Much of the problem is historical. When a new tunneling mode is introduced in a hardware device, it is often implemented in the slow path. And once it is pushed down to the fastpath, implementations are often encumbered by key or table limits, or sometimes throughput is halved due to additional lookups.

However, none of these problems are intrinsic to tunneling. At its most basic, a tunnel is a handful of additional bits that need to be slapped onto outgoing packets. Rarely, outside of encryption, is there significant per-packet computation required by a tunnel. The transmission delay of the tunnel header is insignificant, and the impact on throughput is – or should be – similarly minor.

In fact, our experience implementing multiple tunneling protocols within Open vSwitch is that it is possible to do tunneling in software with performance and overhead comparable to non encapsulated traffic, and to support hundreds of thousands of tunnel end points.

Given the growing importance of tunneling in virtual networking (as evidenced by the emergence of protocols such as STT, NVGRE, and VXLAN, it’s worth exploring its performance implications.

And that is the goal of this post: to start the discussion on the performance of tunneling in software from the network edge.

Background

An emerging method of network virtualization is to use tunneling from the edges to decoupled the virtual network address space from the physical address space. Often the tunneling is done in software in the hypervisor. Tunneling from within the server has a number of advantages: software tunneling can easily support hundreds of thousands of tunnels, it is not sensitive to key sizes, it can support complex lookup functions and header manipulations, it simplifies the server/switch interface and reduces demands on the in-network switching ASICs, and it naturally offers software flexibility and a rapid development cycle.
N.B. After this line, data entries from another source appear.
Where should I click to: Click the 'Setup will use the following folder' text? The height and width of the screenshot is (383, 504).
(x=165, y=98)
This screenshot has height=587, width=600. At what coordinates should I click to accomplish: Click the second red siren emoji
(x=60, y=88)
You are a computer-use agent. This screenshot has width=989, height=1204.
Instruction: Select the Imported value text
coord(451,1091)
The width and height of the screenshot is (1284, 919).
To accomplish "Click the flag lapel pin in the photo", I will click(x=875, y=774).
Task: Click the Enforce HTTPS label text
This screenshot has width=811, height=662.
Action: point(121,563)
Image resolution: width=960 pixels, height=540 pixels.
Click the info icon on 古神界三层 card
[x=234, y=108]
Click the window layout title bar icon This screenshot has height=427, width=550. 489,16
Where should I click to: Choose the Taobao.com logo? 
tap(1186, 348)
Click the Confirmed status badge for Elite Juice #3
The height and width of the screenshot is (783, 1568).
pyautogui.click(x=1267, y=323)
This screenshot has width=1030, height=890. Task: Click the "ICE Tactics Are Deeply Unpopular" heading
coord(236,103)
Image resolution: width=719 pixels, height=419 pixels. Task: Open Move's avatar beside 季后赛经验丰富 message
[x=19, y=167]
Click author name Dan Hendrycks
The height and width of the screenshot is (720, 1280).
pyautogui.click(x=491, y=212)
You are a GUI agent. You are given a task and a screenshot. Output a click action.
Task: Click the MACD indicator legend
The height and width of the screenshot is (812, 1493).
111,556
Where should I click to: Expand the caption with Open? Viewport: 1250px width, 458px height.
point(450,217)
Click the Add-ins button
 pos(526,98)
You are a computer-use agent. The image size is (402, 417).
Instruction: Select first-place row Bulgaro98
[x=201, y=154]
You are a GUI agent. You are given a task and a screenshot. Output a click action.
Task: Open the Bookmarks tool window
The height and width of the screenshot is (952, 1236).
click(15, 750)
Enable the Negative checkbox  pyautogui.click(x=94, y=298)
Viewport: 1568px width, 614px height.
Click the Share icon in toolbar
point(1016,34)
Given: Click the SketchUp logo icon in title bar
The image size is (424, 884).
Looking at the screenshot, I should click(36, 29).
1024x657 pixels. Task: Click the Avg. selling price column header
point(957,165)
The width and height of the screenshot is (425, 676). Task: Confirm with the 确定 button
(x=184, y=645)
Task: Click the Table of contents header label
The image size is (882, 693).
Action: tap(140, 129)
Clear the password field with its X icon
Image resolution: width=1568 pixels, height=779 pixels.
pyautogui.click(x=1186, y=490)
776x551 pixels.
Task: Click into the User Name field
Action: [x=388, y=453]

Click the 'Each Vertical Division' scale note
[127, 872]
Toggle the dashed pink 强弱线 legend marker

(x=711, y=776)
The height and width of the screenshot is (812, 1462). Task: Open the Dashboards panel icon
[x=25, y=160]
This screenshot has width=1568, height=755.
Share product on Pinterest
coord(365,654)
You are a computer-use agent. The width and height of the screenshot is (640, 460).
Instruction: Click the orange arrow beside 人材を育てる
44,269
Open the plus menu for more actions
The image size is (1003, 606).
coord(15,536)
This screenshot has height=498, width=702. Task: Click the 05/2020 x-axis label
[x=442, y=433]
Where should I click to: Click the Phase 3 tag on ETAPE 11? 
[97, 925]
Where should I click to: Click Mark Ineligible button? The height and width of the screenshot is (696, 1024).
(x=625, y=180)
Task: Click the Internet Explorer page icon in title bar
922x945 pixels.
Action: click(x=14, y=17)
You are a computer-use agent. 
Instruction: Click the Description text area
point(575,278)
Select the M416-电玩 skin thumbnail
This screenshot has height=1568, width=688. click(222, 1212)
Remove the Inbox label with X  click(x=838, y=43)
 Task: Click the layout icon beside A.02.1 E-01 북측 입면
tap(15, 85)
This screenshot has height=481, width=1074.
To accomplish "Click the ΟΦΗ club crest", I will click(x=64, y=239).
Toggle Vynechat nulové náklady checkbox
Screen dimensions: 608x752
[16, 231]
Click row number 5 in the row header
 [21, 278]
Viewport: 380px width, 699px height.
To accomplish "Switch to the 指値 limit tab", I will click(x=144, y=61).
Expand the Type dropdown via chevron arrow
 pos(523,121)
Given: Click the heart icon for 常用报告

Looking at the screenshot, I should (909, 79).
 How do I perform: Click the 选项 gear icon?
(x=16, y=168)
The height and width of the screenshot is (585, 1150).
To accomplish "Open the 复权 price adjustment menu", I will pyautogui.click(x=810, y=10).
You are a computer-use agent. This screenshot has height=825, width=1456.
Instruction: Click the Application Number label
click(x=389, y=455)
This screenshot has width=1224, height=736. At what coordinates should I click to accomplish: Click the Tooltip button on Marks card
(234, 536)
An idealized forwarding path is shown in the figure below. We assume that the tunnels are terminated within the hypervisor. The hypervisor is responsible for mapping packets from VIFs to tunnels, and from tunnels to VIFs. The hypervisor is also responsible for the forwarding decision on the outer header (mapping the encapsulated packet to the next physical hop).

Some Performance Numbers for Software Tunneling

The following tests show throughput and cpu overhead for tunneling within Open vSwitch.   Traffic was generated with netperf  attempting to emulate a high-bandwidth TCP flow. The MTU for the VM and the physical NICs are 1500bytes and the packet payload size is 32k. The test shows results using no tunneling (OVS bridge), GRE, and STT.

The results show aggregate bidirectional throughput, meaning that 20Gbps is a 10G NIC sending and receiving at line rate. All tests where done using Ubuntu 12.04 and KVM on an Intel Xeon 2.40GHz servers interconnected with a Dell 10G switch. We use standard 10G Broadcom NICs. CPU numbers reflect the percentage of a single core used for each of the processes tracked.

The following results show the performance of a single flow between two VMs on different hypervisors. We include the Linux bridge to show that performance is comparable. Note that the CPU only includes the CPU dedicated to switching in the hypervisor and not the overhead in the guest needed to push/consume traffic.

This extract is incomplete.